We have just converted one of our cfd dedicated machines to linux in order to allow us to run multiple models at once however the models have been running slower than expected. The machines info is shown in the attached image.
Originally we were running this machine on windows with the mpi set to the number of meshes and it was quite fast - could run 1.5M (26 mesh) model in 40 hours.
However, now when running four models utilising all 48 cores on the cfd machine, the computing speed was found to drop substantially (8-14s/hour). Based on my limited understanding on MPI and computing, I was under the impression that if each mesh is given one core, then using all 48 cores shouldn't decrease the speed of the system if enough memory is provided for each core. Currently the system is only utilising 10-20% of the available memory so I assume that isn't the case. Additionally, it appears quite a few of the cores are only running at 50% as shown in the second attached image.

Data shown ->
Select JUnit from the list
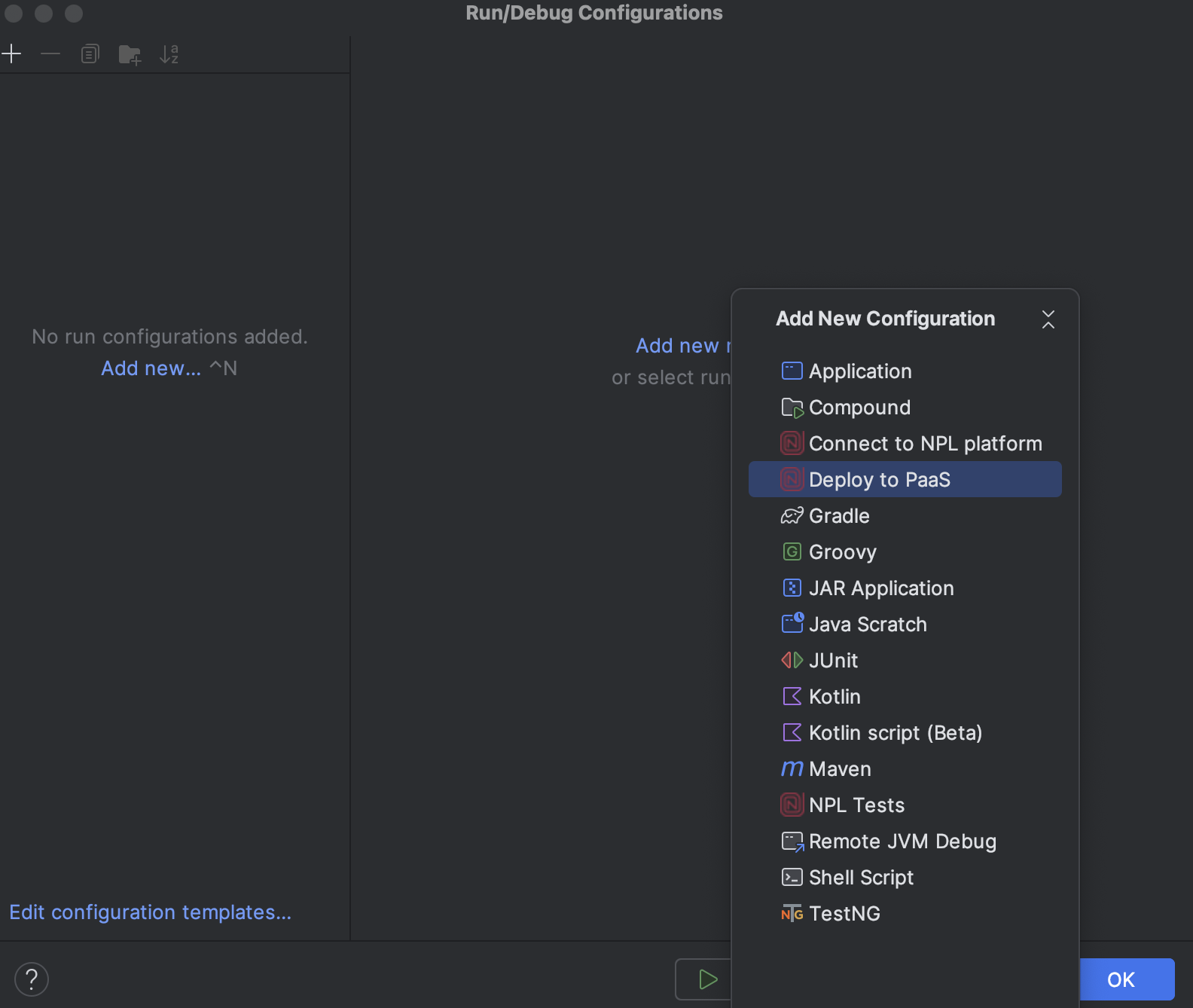Screen dimensions: 1193x1008 point(833,661)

Required actions ->
- 1) Using the post about the CFD machine, say whether each statement agrees with it. Answer yes or no, and quote the words that decide it. (a) On Windows, the machine could run a 1.5M, 26-mesh model in 40 hours. (b) The system is using most of its available memory. (c) Four models were run at once across all 48 cores.
- 2) From the post about the CFD machine, reproduce everything from "We have just" down to "in 40 hours.".

Exercise answers ->
- 1)
(a) Yes: "could run 1.5M (26 mesh) model in 40 hours"
(b) No: "Currently the system is only utilising 10-20% of the available memory"
(c) Yes: "now when running four models utilising all 48 cores on the cfd machine"

- 2)
We have just converted one of our cfd dedicated machines to linux in order to allow us to run multiple models at once however the models have been running slower than expected. The machines info is shown in the attached image.
Originally we were running this machine on windows with the mpi set to the number of meshes and it was quite fast - could run 1.5M (26 mesh) model in 40 hours.